SHORT TASK - Identify every line of the records below that contains the string "Viewport", matching case exactly, and copy each such line in full.

DATA -
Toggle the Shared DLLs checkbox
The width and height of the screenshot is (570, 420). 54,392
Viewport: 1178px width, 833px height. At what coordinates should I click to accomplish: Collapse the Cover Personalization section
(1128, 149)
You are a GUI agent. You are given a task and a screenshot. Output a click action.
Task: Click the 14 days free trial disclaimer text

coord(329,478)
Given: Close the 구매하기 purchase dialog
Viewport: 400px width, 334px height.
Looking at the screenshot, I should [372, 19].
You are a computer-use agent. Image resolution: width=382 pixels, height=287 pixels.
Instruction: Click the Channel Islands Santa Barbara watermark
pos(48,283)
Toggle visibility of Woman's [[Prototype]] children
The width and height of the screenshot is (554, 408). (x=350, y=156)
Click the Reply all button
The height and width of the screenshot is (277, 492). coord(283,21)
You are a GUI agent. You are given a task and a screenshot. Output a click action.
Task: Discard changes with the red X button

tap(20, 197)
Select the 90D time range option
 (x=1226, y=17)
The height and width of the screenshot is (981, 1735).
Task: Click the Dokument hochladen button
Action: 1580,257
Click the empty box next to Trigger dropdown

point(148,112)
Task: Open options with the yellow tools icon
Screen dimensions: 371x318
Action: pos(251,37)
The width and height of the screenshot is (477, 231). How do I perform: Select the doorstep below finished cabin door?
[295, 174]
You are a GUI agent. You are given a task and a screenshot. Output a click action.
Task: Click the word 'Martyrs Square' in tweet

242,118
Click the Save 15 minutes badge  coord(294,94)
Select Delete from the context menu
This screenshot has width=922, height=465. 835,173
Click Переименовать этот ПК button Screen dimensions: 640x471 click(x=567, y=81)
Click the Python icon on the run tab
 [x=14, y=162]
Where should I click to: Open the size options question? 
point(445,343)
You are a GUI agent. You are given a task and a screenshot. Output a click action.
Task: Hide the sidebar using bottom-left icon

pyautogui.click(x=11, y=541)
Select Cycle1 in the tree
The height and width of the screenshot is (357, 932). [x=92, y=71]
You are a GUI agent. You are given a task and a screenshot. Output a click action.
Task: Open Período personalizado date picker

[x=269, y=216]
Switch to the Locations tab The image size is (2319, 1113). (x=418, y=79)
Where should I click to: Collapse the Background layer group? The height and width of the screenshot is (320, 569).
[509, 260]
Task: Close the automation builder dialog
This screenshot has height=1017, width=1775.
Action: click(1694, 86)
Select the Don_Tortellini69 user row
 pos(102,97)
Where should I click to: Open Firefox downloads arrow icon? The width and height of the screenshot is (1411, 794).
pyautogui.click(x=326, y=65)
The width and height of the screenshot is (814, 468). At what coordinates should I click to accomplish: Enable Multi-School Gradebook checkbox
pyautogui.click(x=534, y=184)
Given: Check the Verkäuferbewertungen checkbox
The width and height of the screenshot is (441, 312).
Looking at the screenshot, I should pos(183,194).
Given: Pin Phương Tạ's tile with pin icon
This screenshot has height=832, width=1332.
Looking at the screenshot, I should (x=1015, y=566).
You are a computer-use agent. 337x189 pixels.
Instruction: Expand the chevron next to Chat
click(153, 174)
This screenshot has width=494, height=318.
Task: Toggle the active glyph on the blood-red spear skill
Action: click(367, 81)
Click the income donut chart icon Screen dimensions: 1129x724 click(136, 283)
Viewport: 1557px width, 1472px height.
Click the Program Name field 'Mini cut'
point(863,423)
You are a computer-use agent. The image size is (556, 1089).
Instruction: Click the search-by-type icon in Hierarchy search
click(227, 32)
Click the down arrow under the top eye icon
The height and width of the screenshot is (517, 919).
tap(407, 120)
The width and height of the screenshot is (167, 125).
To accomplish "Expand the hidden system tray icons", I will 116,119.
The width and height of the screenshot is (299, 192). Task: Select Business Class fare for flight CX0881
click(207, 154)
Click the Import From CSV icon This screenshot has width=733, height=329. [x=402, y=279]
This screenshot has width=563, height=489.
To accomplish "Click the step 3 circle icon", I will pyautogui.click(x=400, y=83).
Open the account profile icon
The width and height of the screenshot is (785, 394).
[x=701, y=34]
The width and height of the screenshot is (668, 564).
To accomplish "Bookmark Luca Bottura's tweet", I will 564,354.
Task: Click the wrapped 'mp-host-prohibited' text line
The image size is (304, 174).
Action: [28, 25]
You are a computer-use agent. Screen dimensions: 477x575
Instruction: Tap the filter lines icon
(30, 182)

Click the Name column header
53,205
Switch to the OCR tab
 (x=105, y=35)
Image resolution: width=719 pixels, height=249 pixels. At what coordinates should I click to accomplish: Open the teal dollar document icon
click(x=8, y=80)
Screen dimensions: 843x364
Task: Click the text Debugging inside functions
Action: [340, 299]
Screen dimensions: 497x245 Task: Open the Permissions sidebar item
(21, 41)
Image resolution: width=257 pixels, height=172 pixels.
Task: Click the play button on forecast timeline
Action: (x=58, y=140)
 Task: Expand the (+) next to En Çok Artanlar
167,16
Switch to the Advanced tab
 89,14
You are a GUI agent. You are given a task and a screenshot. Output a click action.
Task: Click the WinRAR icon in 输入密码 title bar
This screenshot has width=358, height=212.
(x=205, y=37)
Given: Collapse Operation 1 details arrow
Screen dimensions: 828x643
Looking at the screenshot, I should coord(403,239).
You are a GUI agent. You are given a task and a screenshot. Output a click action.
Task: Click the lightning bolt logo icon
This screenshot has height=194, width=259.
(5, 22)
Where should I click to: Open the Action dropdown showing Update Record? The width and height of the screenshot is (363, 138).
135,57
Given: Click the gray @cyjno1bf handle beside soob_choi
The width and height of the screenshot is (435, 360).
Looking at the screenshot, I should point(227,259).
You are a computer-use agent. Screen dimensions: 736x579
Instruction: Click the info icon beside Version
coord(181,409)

TASK ANSWER -
Viewport: 1178px width, 833px height. At what coordinates should I click to accomplish: Collapse the Cover Personalization section
Viewport: 400px width, 334px height.
Viewport: 1557px width, 1472px height.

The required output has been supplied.